International Wildlife Conservation Council Meets; Hunting Interests Well-Represented
The International Wildlife Conservation Council, a new advisory board, charged with advising Interior Secretary Ryan Zinke on the benefits of US citizens traveling to foreign nations to hunt and barriers to the importation of wildlife into the U.S. met for the first time March 15. At least 10 of the group’s 16 members are affiliated with Safari Club International, a group that represents the interests of international trophy hunters. The committee’s members include former Rep. Bill Brewster (D-OK), Ivan Carter, a safari hunting guide who hosts TV shows on the Outdoor Channel and Erica Rhoad, the director of hunting policy at the National Rifle Association. The committee’s first meeting largely consisted of introductory business. The committee will meet twice annually.

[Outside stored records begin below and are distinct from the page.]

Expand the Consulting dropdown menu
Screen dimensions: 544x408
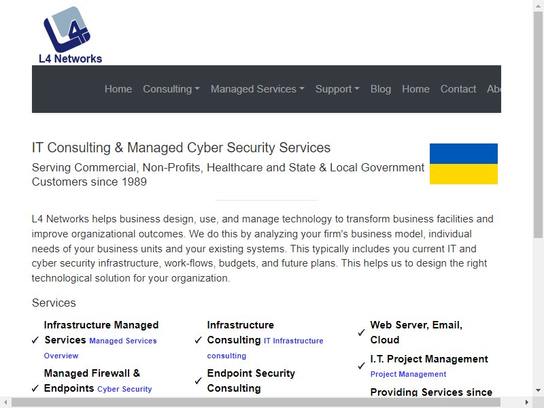tap(171, 89)
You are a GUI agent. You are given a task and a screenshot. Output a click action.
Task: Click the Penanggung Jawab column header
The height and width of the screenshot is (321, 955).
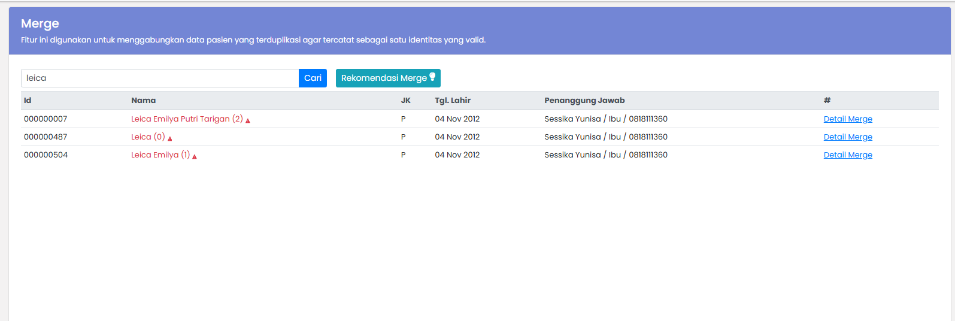pyautogui.click(x=584, y=101)
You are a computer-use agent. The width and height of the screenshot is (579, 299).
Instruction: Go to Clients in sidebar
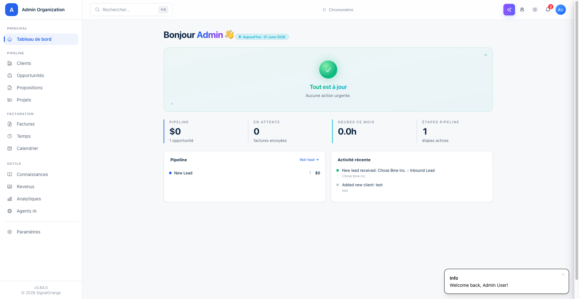41,63
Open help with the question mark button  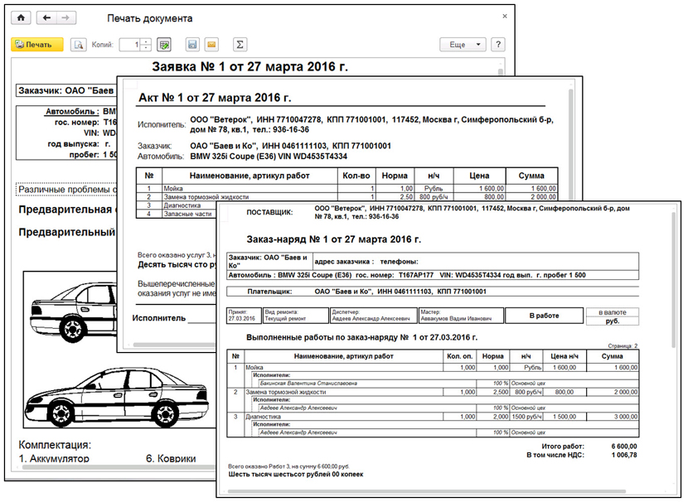(498, 45)
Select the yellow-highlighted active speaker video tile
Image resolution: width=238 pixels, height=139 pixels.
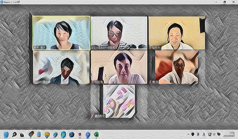point(61,33)

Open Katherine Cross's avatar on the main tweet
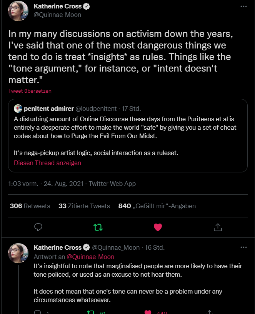pos(18,11)
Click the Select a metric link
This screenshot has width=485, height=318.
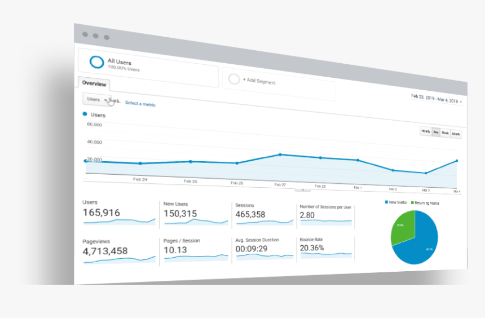tap(140, 104)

The committee does not contain any scientific experts in wildlife conservation or ecology.
March for Science – April 14, 2018
The second annual March for Science event will take place April 14, 2018, in Washington, DC. The March seeks to unite science advocates and hold elected and appointed officials accountable for equitable evidence-based policy. Organizers have planned 175 satellite events on six continents. Go to MarchForScience.com to find an event near you.
Potential Director of the Office of Science and Technology Policy Floated
White House sources have told the Washington Post that Kelvin Droegemeier may be named director of the White House Office of Science and Technology Policy (OSTP). OSTP advises the President and the White House on all matters related to science and technology and coordinates the federal research budget. Droegemeier is a professor of meteorology and the vice president for research at the University of Oklahoma. He serves as Oklahoma’s secretary of science and technology and was a member of the National Science Board, the governing body of the National Science Foundation, during the Bush and Obama administrations. Drogemeier has supported federal research spending and defended President Trump’s nominee for NASA administrator, Rep. Jim Bridenstine (R-OK).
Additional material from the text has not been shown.